- What is being asked: Could you retype the records between the line holding "Open the Nákupní" and the line holding "Looking at the screenshot, I should tap(401, 138).", inclusive?

[Collection entries]
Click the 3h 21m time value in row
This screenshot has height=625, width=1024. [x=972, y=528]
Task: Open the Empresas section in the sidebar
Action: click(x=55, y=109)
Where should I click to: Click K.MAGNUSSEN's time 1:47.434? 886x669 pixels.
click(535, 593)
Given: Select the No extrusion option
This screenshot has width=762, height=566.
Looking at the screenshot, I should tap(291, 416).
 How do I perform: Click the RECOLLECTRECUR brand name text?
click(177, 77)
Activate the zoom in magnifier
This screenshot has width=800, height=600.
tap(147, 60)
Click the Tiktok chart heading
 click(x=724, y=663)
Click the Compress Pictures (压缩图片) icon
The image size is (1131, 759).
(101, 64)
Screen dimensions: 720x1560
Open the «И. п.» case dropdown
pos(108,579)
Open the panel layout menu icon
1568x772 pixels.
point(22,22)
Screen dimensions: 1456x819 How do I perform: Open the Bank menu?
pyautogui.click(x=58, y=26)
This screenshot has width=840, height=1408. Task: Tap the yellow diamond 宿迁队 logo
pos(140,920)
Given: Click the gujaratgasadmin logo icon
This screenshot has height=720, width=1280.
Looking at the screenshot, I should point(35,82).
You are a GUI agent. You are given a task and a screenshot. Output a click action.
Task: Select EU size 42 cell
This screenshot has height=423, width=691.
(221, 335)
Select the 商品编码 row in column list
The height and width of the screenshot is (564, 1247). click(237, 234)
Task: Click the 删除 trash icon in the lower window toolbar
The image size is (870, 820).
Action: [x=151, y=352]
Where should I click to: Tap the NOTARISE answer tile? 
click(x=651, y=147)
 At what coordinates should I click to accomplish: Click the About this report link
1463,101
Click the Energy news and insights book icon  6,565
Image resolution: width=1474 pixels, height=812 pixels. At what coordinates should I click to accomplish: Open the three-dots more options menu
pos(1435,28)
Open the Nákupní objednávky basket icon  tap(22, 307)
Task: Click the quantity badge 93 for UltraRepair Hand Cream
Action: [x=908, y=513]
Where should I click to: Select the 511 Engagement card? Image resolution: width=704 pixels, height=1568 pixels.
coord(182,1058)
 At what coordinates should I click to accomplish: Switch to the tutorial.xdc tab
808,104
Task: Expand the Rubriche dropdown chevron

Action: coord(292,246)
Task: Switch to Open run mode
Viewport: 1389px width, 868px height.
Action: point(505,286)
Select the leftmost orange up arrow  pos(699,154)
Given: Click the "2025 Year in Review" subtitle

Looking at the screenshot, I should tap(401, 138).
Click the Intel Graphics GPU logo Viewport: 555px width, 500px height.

- Solved problem:
Open the Nákupní objednávky basket icon  tap(22, 307)
Task: Click the quantity badge 93 for UltraRepair Hand Cream
Action: [x=908, y=513]
Where should I click to: Select the 511 Engagement card? Image resolution: width=704 pixels, height=1568 pixels.
coord(182,1058)
 At what coordinates should I click to accomplish: Switch to the tutorial.xdc tab
808,104
Task: Expand the Rubriche dropdown chevron

Action: coord(292,246)
Task: Switch to Open run mode
Viewport: 1389px width, 868px height.
Action: point(505,286)
Select the leftmost orange up arrow  pos(699,154)
Given: Click the "2025 Year in Review" subtitle

Looking at the screenshot, I should tap(401, 138).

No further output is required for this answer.